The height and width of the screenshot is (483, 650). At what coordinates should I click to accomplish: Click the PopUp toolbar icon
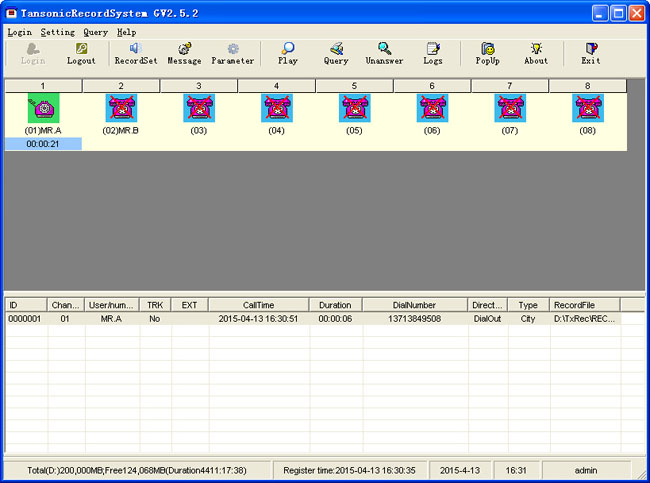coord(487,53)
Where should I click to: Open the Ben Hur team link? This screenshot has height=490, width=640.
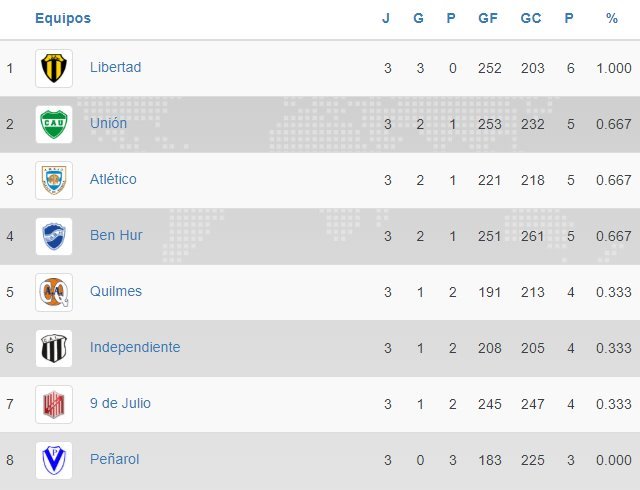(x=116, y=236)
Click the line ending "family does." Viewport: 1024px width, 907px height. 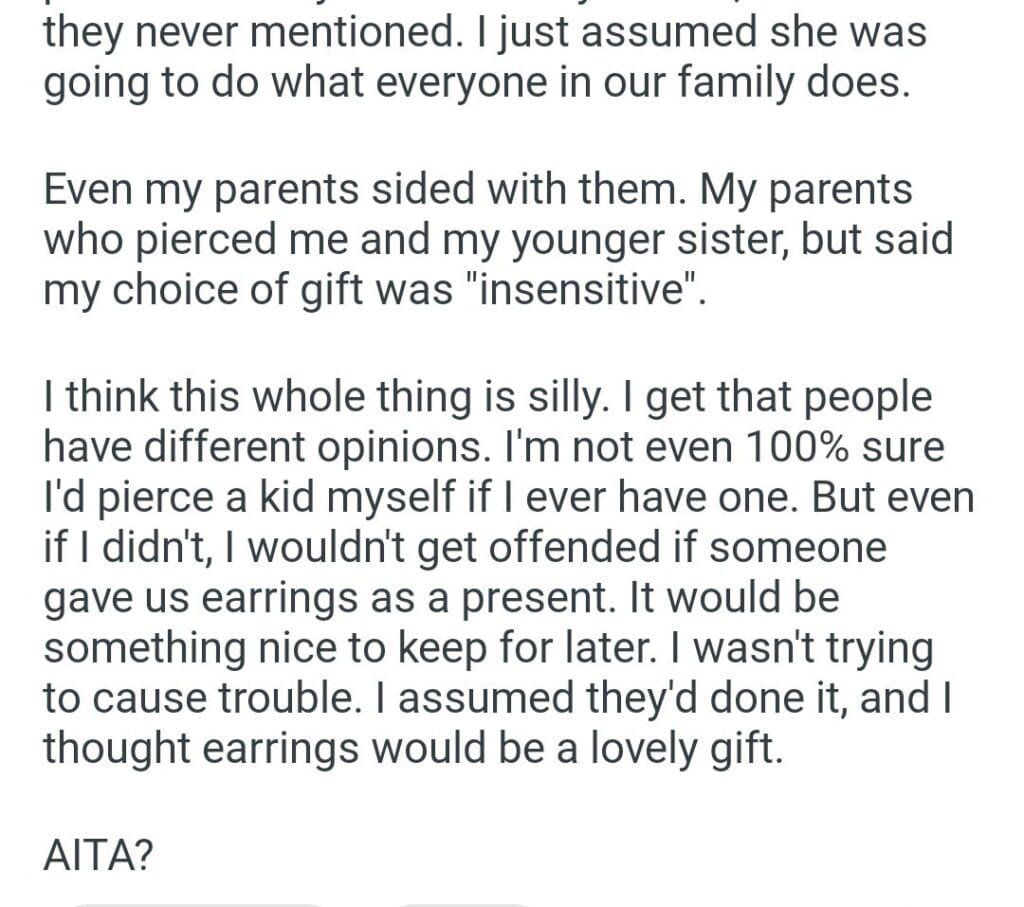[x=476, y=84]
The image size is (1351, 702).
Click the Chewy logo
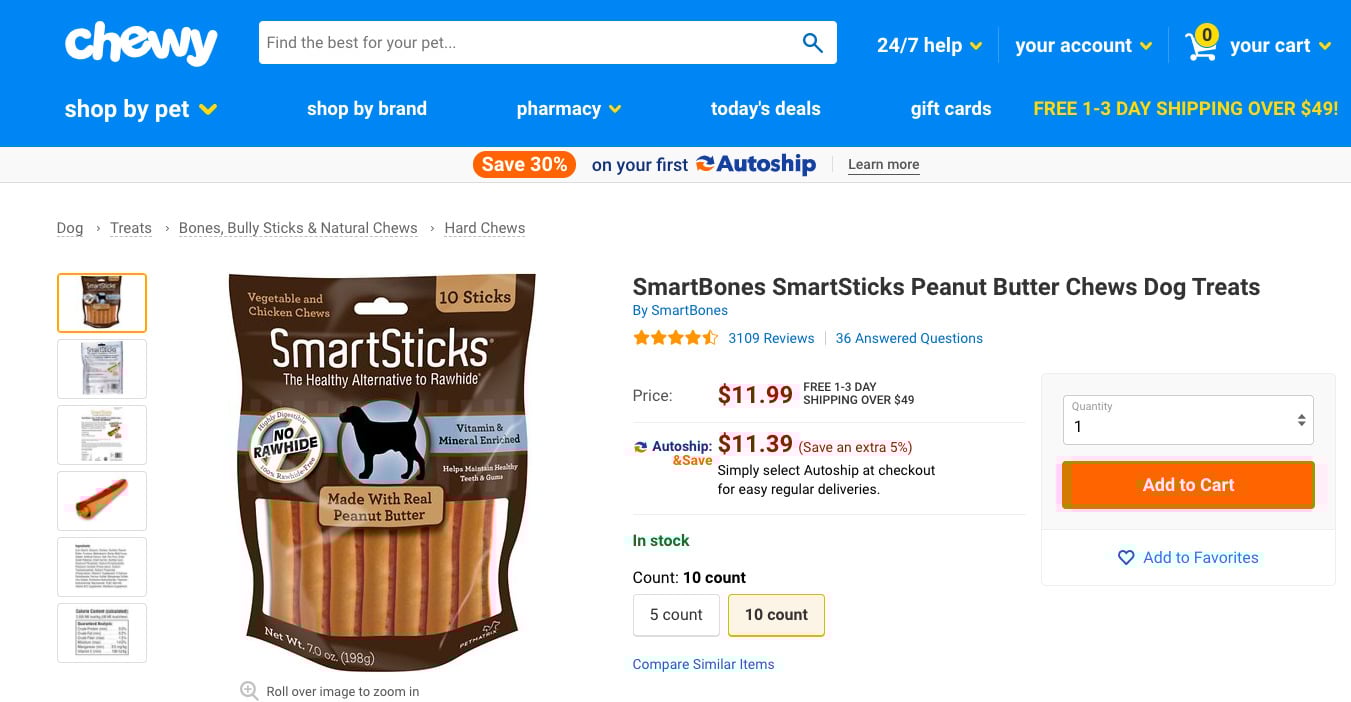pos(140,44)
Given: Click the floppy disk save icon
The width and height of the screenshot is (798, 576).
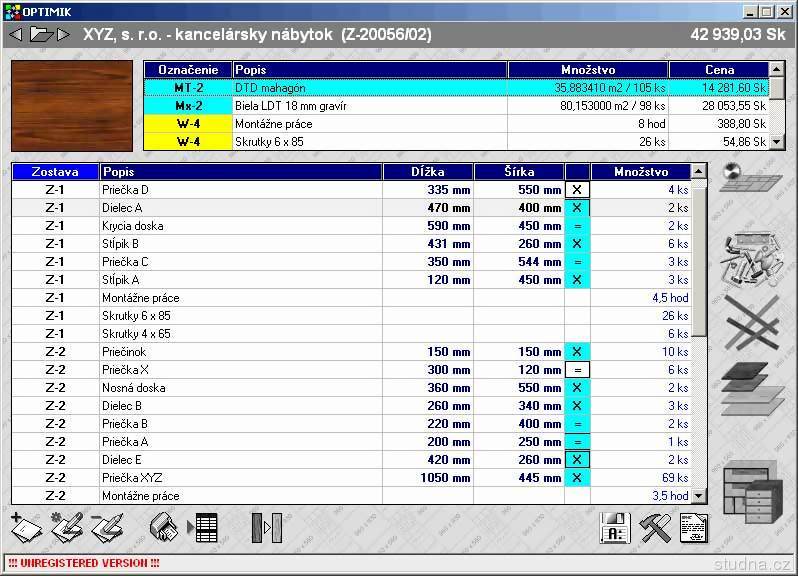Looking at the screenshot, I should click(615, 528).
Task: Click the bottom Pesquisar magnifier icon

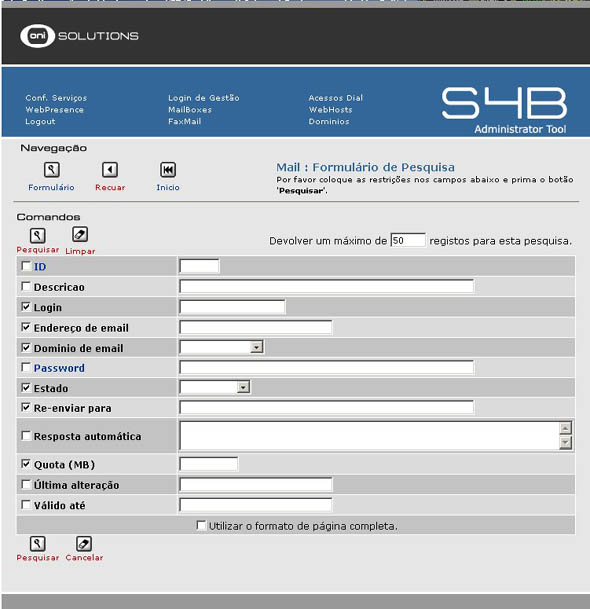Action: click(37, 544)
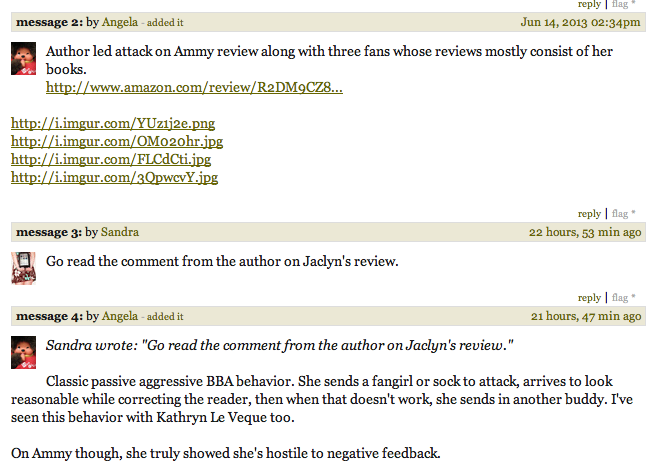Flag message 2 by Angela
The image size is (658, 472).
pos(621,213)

+ + + +

AIM OF THE EXERCISE –
Only the lines from the line with "Click the Chewy logo" through the end of the entries above, copied exactly and with both ends included, belong in the response; the pictures do not.

TASK ANSWER –
Click the Chewy logo
pos(140,44)
Given: Click the floppy disk save icon
The width and height of the screenshot is (798, 576).
Looking at the screenshot, I should click(615, 528).
Task: Click the bottom Pesquisar magnifier icon

Action: click(37, 544)
Flag message 2 by Angela
The image size is (658, 472).
pos(621,213)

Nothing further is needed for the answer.